I want to be able to use vim to write a blog post. I want to be able to start writing somewhere and finish somewhere else. I want to be able to make the posts rich without using stupid wysiwyg toolbars. Enter Dropbox and markdown. Markdown allows me to markup everything easily, in plain text. Doesn’t matter what editor you’re using, it will always generate the same HTML. I save the posts to a folder in dropbox so they’re available everywhere.

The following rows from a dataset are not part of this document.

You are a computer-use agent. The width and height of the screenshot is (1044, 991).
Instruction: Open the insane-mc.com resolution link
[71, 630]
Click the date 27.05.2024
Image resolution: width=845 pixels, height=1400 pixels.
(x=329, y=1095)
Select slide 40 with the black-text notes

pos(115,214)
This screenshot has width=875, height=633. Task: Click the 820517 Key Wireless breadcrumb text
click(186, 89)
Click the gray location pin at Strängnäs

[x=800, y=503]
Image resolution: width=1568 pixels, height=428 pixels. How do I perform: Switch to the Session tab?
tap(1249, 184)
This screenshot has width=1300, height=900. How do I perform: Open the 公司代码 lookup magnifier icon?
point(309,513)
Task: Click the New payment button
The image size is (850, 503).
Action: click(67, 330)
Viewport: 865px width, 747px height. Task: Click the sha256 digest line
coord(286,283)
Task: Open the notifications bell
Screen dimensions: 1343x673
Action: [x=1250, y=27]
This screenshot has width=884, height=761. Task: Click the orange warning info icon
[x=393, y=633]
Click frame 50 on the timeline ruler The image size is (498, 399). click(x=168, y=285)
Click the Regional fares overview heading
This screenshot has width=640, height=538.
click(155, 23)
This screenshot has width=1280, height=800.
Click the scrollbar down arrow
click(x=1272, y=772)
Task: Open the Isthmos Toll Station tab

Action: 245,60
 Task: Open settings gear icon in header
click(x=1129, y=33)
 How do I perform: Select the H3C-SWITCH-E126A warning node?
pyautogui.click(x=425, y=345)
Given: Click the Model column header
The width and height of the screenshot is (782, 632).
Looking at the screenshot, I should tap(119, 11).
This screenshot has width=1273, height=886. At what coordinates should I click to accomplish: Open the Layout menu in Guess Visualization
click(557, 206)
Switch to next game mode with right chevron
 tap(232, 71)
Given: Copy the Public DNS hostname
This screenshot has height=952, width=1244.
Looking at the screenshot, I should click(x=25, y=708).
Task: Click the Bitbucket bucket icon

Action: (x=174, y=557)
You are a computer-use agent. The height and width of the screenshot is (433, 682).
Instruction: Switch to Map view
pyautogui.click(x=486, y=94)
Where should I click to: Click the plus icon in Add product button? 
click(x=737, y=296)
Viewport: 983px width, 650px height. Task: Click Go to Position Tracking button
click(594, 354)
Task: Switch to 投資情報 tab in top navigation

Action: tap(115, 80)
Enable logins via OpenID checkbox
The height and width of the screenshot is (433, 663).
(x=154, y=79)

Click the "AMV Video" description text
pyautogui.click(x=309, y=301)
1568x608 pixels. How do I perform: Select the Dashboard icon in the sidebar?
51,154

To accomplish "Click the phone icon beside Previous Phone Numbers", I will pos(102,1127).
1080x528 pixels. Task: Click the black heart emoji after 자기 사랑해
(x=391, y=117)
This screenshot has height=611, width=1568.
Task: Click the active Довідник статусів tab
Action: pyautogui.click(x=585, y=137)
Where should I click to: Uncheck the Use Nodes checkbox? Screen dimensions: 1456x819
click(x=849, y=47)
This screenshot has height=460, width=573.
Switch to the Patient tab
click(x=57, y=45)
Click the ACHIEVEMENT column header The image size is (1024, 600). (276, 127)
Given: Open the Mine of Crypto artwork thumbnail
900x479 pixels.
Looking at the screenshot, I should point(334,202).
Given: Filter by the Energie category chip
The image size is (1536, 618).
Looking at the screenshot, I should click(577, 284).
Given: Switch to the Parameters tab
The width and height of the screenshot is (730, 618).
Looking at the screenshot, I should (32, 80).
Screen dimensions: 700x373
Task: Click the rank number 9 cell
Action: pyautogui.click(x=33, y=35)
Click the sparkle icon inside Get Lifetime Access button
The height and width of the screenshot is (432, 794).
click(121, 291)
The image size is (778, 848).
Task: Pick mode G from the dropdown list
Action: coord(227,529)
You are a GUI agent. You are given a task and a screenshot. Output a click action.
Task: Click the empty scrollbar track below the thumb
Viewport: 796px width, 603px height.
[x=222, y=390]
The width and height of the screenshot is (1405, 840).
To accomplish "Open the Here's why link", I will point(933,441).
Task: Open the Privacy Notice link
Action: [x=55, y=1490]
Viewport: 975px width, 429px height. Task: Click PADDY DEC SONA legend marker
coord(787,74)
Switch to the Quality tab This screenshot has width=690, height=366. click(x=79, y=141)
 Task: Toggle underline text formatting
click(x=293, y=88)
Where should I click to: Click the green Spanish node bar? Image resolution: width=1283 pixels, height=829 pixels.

Great, I can write posts, how do I publish them and where do they get published? I had 2 choices: http://scriptogr.am and http://calepin.co. They both essentially do the same thing, take markdown formatted text files in Dropbox and generate a static blog from them. Scriptogr.am has more features, but Calepin is simple and elegant. Calepin’s backend is also open source, in case I have to move. I like that I can’t change the theme, one less thing to worry about. Good, now we’re in Calepin, how did I move my stuff from blogger?

Convert

I had to convert the blog (again). I took the Atom feed provided by blogger and threw it in this script. I changed the date format a bit to include the time. It wasn’t perfect, I had to modify a couple posts for formatting. This generated about 500 files. Copy to Dropbox .. done.

Writing tools

Now I can use pretty much anything to write a post. As long as it ends up in Dropbox, it’ll get posted. Byword has good markdown support, a bit clunky though. Daedalus is a great way of dealing with text files. It’s not perfect yet, but it’s the first app that I’m actively submitting bugs for since I really like it. I can use vim to create posts if I feel like it. Dropbox obviously is where all the posts end up. Safe, backed up to the cloud.